• _Quoted text_

# My rabbit keep biting and shaking her cage at 6 A.M.!



## CookieRabbit (Nov 4, 2012)

I have a rabbit and every morning at six she shakes, thumps, run around and makes noises. I don't know what's going on. And also, I want to get her out of the cage so she can have her freedom, but my parents won't allow that because they don't want her peeing and pooping on the carpet. How can I make her stop and how can I get her out of her cage without her pooping and peeing? HELP!!!!


----------



## BobZ (Nov 4, 2012)

Hi, as far as I can tell she is just doing what rabbits do, they are most active at dusk and dawn, she just wants to run around and have some fun.


----------



## CookieRabbit (Nov 4, 2012)

I guess but I just figured out that she wants to get out of her cage. I want to let her roam around my living room but my parents don't want her peeing and pooping on the carpet...


----------



## BobZ (Nov 4, 2012)

Yeah, I'm sure she would love to get out for a bit. You can try potty training her, I'm still in the process of trying to figure out how. I'm sure someone on here can post up some tips.


----------



## BunnyLove89 (Nov 4, 2012)

She probably really wants out. It depends on the bunny, but it wasn't difficult to train my Weston. He has constant access to my walk-in closet and his cage and he really only uses his cage to eat and to go potty. Aside from the occasional misguided poop, he hasn't had an accident in over 2 months. When he is on my bed with me he is slightly less consistent but I lay down potty pads where he tends to go and that generally contains it. Once you learn to read when your bun has to go, training gets aot easier. Rabbit turds are really easy to clean up and unless your bun is sick and has runny poop it won't affect the carpet.

• _Data section_

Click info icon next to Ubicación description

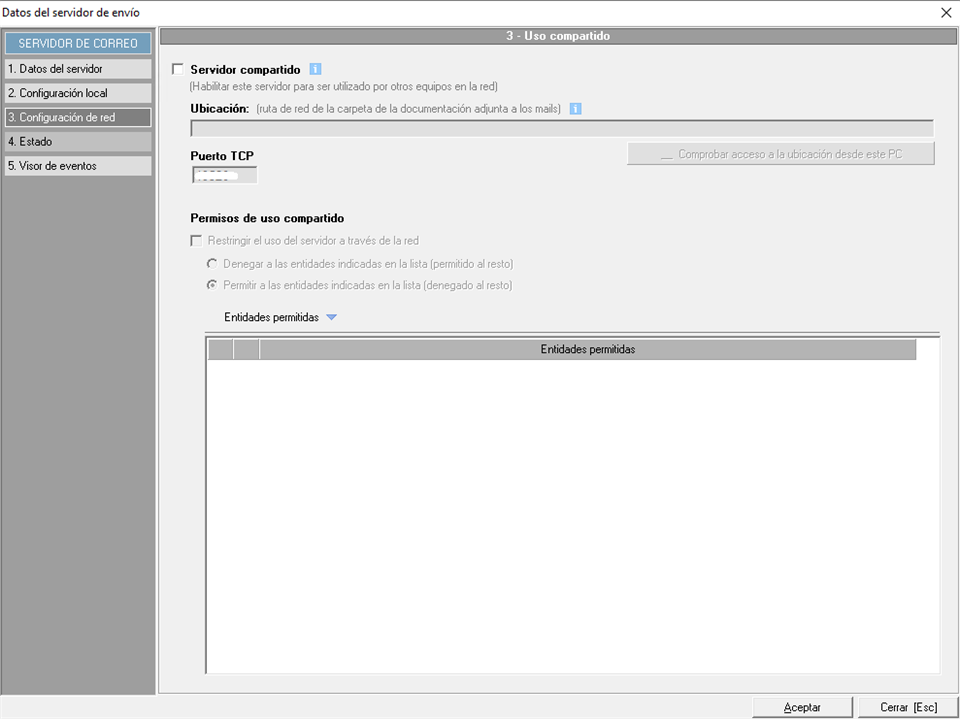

• _Work to do_
Rewrite the rabbit thread from "# My rabbit" to "and peeing? HELP!!!!", changing "carpet" to "rug".

• _Result for this task_
# My rabbit keep biting and shaking her cage at 6 A.M.!



## CookieRabbit (Nov 4, 2012)

I have a rabbit and every morning at six she shakes, thumps, run around and makes noises. I don't know what's going on. And also, I want to get her out of the cage so she can have her freedom, but my parents won't allow that because they don't want her peeing and pooping on the rug. How can I make her stop and how can I get her out of her cage without her pooping and peeing? HELP!!!!